Alltop is a site that brings together blogs from a specific niche in a way that allows you to quickly skim and scan. They’ve recently added a category for speaking blogs. The blogs are not explicitly ranked but the first 10 blogs to be mentioned will get more attention. So here’s my review of each of these blogs:

  1. Presentation Zen. This blog established Garr Reynolds as the guru of presentation slide design and led to his excellent book Presentation Zen. The focus of the blog has shifted in the last few months as Garr has been kept busier by his international speaking engagements. There are fewer posts and they tend to be about his travels and presentations – but always with a gem thrown in to keep you thinking. And he’s still producing brilliant slideshows on the latest books. He has earnt the No 1 slot for his perceptive and unique take on the visual art of presenting. But if you really want to see what the fuss is about, plunge into the archives or buy the book.
  2. Creating your Communications Experience. This is Bert Decker’s blog. He’s a big name in the US presentation training industry. The blog is updated every 1-2 weeks on average and the posts tend to be newsy. For example, commenting on recent political speeches, advances in technology, or a new article on speaking recently posted elsewhere. My impression is that this blog is very much a sideline for Bert- when something happens he’ll blog about it. Not sure why this blog is in the no 2 slot.
  3. Presentation Revolution. This is the blog of Ethos3, a presentation training and slide design company. Scott Schwertly is the main contributor, but others post too and it’s updated daily. There’s a clear theme to the blog – drawing lessons about presenting from movies, commercials and sport. There are also regular features – a presentation critique and a presentation tips video “3 tips in 33 seconds“. Fun and irreverent.
  4. Humor Power. This is the blog of John Kinde, a Toastmaster from Las Vegas. I don’t subscribe to this blog, so I wasn’t familiar with it before clicking on it from Alltop. My first impresssion was that the boring design and intrusive google ads let the blog down. John posts about twice a week. The blog is focused on funny lines and jokes that you can use in a speech. So if you’re wanting humorous inspiration, it’s a good place to go. However, this is a very narrow subniche within the speaking niche and I’m not sure why this blog is so high in Alltop.
  5. Six Minutes. Andrew Dlugan loves analysis and categorisation- and his audience benefits. Andrew gives us “Public Speaking Articles: Week in Review” every Saturday highlighting the top speaking posts during the week. He’s also the author of 106 Public Speaking Blogs – an authoritative list of the public speaking blogosphere. And he can also write great posts – like this one on giving your statistics meaning.
  6. Speak Schmeak. Lisa Braithwaite updates her blog almost daily and gives useful insights into presenting. Lisa lets her personal voice come through, and over time, you’ll start to feel as if you know her. The blog occasionally strays away from public speaking – but that’s part of the charm.
  7. Beyond Bullet Points. Cliff Atkinson is the Powerpoint slide expert who wrote the book Beyond Bullets. His main focus now is a paid membership site and the blog seems to be used mainly to announce events for members and technology tips. The principal author is now Meryl Evans. To get the benefits of Cliff’s thinking on the use of PowerPoint you’ll need to visit his old blog Beyond Bullets. There’s also a great list of his articles here.
  8. Pistachio Consulting. This is the blog of Laura Fitton, presentation trainer turned social media expert. The blog has changed with her – out of the 10 posts on the home page, only one was about presenting. The posting frequency is erratic. Some useful presentation tips but you’ll have to go to the archives to get them.
  9. The Public Speaking Blog. Eric Feng is a Singapore-based Toastmaster and speech coach. He writes with energy and enthusiasm and posts about twice a week.
  10. Memo to C-level Speakers. Pete Ryckman has a speech writing background and it shows. Each post is well thought out, structured and illustrated with a relevant anecdote. He posts once or twice a week.

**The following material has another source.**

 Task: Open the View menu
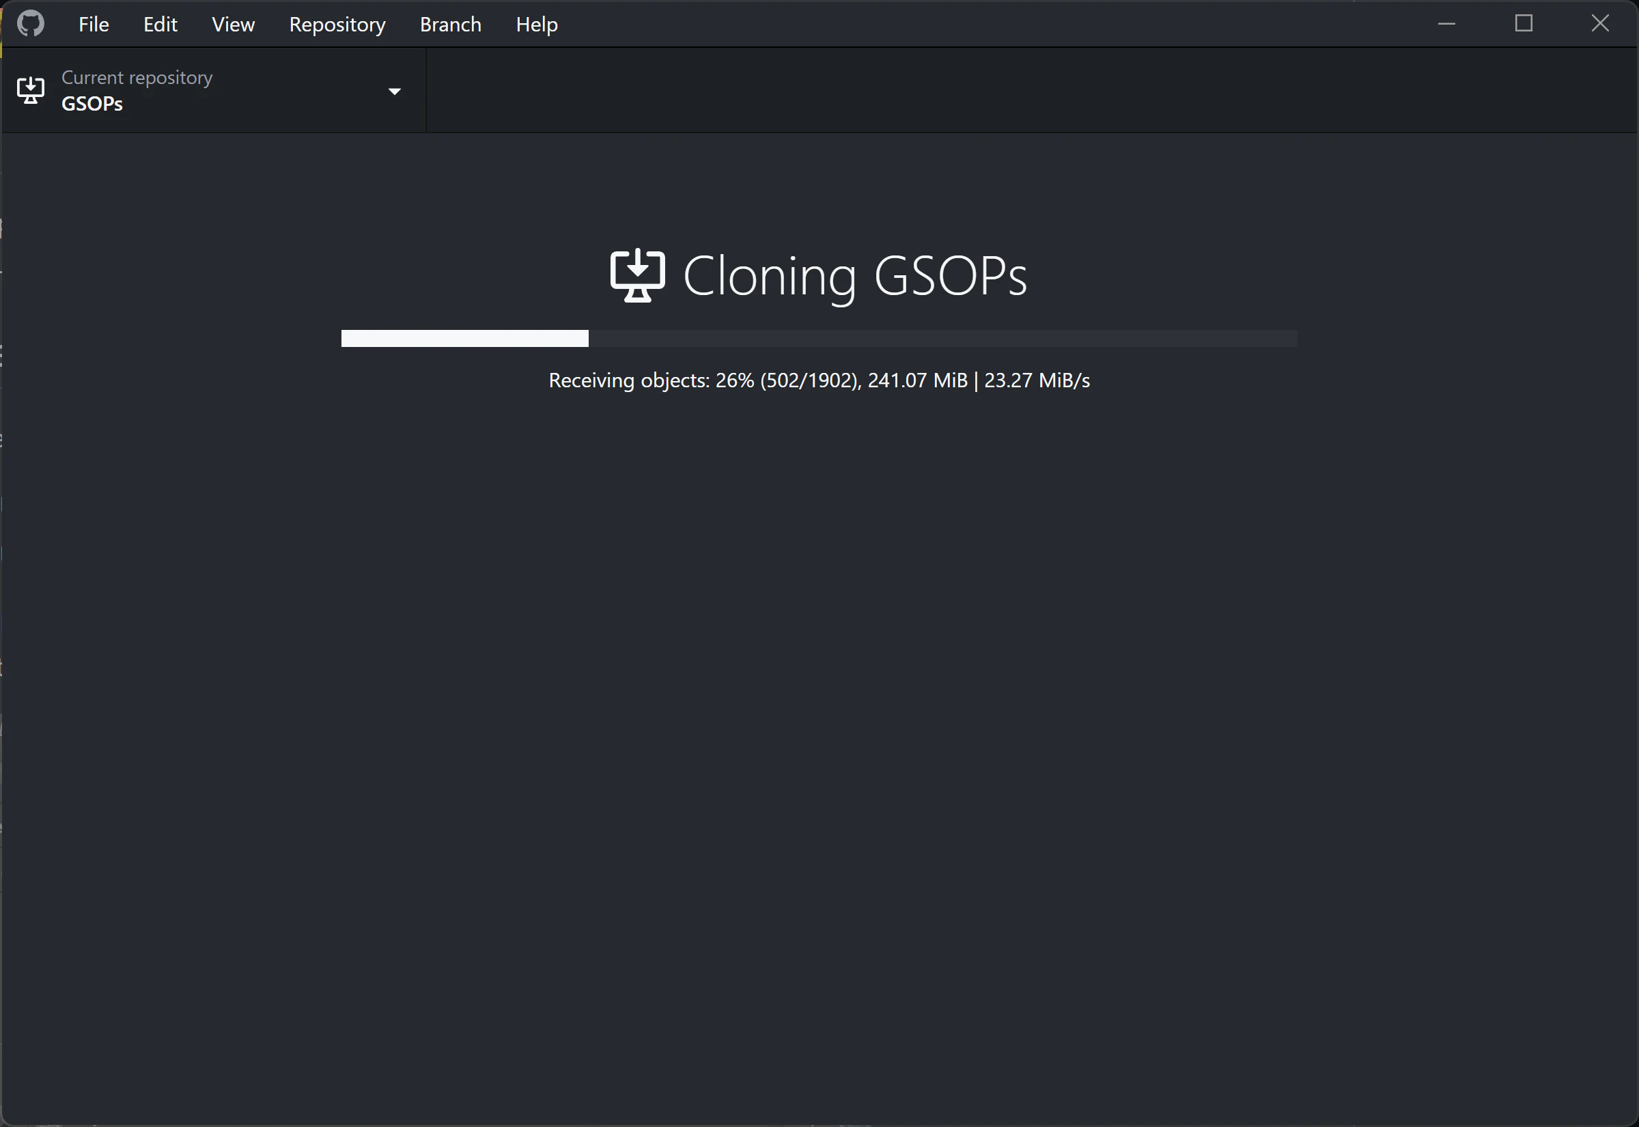(x=233, y=25)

So some of the Top 10 blogs are past their best. Who would I promote?

  1. The Extreme Presentation Method. Andrew Abela is a presentation trainer with a particular interest in visual thinking – how to effectively portray concepts in a visual way. There are many excellent visual thinking resources on his blog. He supports his advice with evidence – see his post on evidence-based presenting. He doesn’t post that often but every post is worth reading.
  2. The YouBlog. Some of his posts come across as a bit of a rant, but John Windsor is not afraid to challenge conventional advice. He often has an interesting visual – a combination of an image with scrawled handwriting. See his post on graphics for more ideas.
  3. Dave Paradi’s PowerPoint Blog. Dave Paradi takes the principles of effective use of PowerPoint and shows you how to do it in practice. His weekly slide makeover podcasts are excellent.